Task objective: The answer must be every line from the entries below that includes "width".

Supplied material:
#####

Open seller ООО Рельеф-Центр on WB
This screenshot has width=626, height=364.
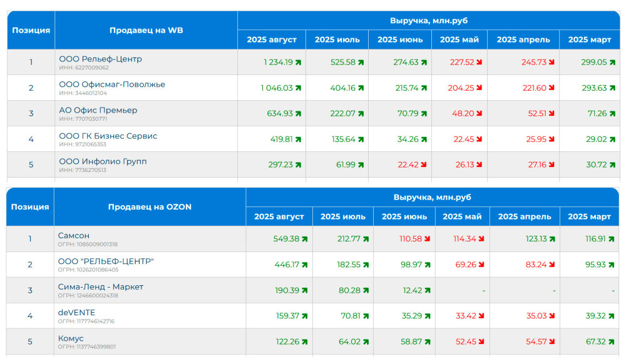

#####

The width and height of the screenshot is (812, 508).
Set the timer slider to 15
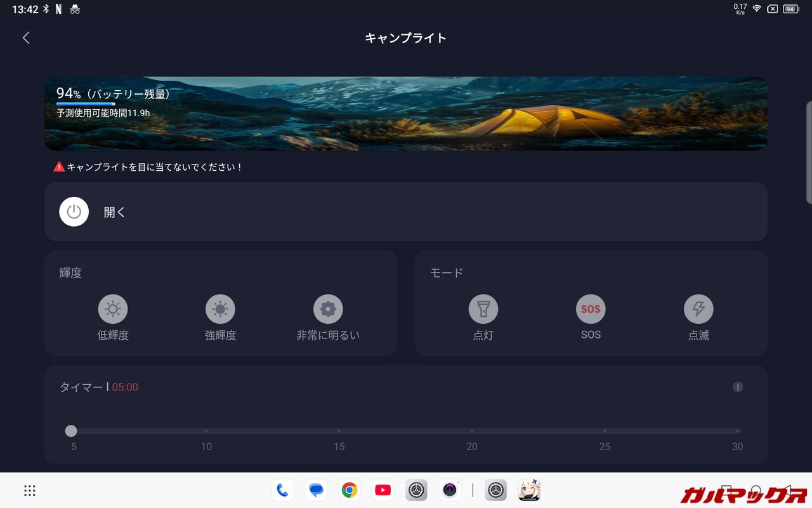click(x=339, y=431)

#####

Result of the exercise:
This screenshot has width=626, height=364.
The width and height of the screenshot is (812, 508).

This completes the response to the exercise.